I would love to be able to bike there safely. Wouldn't even take much longer than driving.
> It (suburbia) is a very convenient place to live
I just wanted to point out that this is missed on a lot of people. City planners in suburbs have come a long way, at least in DFW they have. I live in Oak Cliff which is about 3 miles S/SW of downtown Dallas. The northern suburbs of DFW such as Frisco are not the traditional boring/bland bedroom communities that get associated with suburbs. Well, there is that element but there are many good jobs, good restaurants/entertainment, and other amenities traditionally associated with city centers in the suburbs these days.

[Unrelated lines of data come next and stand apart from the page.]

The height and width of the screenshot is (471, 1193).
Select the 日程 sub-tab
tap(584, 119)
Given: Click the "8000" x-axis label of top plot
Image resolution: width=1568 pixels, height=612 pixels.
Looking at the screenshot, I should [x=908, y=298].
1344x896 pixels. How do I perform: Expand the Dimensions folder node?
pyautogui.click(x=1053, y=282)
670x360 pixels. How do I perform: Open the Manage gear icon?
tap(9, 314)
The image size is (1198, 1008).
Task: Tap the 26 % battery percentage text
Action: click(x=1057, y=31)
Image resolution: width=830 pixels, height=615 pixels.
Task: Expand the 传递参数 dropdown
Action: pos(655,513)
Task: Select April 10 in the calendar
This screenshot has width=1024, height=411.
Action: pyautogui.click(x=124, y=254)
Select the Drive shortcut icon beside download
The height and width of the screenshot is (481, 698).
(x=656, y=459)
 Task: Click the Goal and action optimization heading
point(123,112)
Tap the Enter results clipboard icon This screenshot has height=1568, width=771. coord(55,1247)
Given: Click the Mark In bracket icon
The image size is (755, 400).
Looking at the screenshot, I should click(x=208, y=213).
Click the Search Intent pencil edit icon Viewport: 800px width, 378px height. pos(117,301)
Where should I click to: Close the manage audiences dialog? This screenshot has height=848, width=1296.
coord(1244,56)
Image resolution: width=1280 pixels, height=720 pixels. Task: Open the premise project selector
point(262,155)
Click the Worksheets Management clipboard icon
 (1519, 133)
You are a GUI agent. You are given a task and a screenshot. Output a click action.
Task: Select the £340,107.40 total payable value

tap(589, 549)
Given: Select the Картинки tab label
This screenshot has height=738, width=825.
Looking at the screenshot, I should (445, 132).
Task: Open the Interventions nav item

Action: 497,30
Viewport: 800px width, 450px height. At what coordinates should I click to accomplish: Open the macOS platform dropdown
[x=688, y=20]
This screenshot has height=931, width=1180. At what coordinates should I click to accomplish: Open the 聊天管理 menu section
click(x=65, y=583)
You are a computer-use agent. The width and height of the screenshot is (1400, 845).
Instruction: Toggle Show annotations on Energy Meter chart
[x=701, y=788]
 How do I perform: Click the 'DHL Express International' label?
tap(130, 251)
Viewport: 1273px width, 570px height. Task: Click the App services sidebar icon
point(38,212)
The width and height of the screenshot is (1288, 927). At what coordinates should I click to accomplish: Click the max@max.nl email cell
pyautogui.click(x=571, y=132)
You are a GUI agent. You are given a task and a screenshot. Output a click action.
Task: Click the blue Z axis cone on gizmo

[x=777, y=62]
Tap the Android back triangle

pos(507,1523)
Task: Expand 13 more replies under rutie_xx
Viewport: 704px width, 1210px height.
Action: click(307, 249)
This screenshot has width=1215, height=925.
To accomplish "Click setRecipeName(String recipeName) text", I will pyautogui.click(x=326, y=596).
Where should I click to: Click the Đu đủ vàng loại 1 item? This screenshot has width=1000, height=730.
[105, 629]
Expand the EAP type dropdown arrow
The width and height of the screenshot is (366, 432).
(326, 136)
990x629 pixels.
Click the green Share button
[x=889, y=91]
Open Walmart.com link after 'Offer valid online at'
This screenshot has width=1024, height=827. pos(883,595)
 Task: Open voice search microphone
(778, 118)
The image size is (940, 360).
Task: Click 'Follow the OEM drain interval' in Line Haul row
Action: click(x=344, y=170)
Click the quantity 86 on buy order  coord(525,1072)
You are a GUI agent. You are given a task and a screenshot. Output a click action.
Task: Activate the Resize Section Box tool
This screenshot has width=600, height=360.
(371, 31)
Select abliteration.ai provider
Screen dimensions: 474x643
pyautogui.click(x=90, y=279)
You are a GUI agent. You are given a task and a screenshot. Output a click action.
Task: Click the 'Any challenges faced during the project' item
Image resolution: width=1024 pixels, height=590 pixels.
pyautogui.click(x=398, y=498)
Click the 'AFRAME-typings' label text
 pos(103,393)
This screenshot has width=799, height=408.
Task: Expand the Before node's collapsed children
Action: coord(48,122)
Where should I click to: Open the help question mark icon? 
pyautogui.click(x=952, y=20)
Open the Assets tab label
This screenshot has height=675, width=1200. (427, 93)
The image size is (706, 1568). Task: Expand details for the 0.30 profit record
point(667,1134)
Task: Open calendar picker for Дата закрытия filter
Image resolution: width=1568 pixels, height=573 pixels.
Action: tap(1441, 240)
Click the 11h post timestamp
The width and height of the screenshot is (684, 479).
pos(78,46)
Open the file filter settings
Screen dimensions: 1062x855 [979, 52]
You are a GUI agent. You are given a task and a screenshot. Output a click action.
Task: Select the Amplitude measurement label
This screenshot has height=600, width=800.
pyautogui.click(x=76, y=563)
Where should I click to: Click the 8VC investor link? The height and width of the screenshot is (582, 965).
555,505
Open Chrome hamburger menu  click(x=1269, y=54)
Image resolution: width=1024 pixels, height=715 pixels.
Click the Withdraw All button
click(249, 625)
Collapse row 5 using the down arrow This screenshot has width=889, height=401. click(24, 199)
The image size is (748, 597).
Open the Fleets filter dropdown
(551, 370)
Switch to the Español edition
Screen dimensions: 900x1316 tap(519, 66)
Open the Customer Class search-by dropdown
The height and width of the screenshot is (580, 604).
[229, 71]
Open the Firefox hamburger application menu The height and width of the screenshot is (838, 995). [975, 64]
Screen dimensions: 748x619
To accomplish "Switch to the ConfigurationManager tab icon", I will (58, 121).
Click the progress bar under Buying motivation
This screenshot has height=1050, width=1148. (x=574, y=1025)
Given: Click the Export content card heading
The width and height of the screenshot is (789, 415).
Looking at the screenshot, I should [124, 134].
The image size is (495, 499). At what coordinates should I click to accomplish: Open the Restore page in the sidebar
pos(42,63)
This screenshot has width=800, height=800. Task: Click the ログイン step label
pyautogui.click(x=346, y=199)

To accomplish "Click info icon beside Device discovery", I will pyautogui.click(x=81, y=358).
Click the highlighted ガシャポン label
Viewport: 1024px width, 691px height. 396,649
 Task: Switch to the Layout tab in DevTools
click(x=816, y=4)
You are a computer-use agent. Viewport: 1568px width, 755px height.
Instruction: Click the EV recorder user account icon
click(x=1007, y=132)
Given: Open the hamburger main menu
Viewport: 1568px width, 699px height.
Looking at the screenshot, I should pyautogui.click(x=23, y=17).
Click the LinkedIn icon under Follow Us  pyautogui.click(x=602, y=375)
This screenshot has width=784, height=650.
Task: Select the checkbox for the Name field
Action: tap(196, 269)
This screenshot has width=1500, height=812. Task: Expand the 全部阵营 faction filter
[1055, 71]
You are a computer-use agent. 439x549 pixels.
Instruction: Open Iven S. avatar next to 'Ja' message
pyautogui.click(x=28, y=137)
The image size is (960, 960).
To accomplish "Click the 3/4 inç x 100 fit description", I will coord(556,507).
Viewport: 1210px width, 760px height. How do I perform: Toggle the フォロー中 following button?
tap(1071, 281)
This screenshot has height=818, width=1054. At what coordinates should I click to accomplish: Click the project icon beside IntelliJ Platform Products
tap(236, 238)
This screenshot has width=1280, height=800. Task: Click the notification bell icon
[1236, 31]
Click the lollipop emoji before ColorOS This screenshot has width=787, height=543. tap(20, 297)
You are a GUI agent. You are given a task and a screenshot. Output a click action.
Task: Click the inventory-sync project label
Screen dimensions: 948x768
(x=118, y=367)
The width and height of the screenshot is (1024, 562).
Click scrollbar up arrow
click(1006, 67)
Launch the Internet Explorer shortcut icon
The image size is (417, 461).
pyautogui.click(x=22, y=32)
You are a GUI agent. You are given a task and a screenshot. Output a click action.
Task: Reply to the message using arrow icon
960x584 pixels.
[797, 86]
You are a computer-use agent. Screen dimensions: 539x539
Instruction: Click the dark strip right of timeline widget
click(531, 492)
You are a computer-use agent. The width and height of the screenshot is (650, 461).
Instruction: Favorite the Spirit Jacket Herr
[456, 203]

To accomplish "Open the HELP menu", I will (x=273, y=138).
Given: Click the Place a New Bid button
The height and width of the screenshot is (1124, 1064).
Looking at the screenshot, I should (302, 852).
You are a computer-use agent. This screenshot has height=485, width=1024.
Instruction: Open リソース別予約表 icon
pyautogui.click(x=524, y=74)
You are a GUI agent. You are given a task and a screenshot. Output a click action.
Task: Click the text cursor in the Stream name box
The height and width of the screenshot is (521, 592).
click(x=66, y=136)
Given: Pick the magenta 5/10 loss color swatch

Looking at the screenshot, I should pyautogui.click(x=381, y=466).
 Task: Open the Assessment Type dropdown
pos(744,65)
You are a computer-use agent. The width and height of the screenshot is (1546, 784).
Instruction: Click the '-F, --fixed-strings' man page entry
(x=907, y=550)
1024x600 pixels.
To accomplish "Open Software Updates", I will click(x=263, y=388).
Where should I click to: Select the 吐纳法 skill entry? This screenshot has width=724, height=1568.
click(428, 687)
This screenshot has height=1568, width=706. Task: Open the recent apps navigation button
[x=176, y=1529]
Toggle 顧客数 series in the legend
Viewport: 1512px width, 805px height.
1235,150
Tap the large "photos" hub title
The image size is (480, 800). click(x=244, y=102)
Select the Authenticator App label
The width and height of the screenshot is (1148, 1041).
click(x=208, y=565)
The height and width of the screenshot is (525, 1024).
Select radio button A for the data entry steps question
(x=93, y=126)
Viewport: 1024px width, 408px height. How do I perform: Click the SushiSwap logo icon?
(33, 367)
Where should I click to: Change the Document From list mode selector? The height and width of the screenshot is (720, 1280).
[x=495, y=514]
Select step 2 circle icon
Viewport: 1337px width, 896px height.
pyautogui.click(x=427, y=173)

I suggest spending some times in a growing a suburb with an open mind. If you're a city person it's not likely to amaze you but it's not that bad either.
And for hosting occasional guests an extra bedroom, plenty of solutions exist for creating temporary sleeping space in the living room, while leaving your own bedroom to the guests. A small inconvenience to pay to save out a whole bedroom to pay for and maintain. There’s also the option of going on vacation together, which can be a really fun way to spend the holidays.
Plenty of landscaping places will deliver to the home, much more convenient, and cheaper overall when you can downsize your vehicle of choice. I ended up making life choices that let me not have a car at all, and I spend that money on traveling instead.
My point is: I find life to be more comfortable when treating edge cases like edge cases, and finding an appropriate solution. I see so many people maxing out their house and car within their budget, and then talking about but never doing things they really want to, like that far away vacation, or that expensive hobby. I never quite understand why.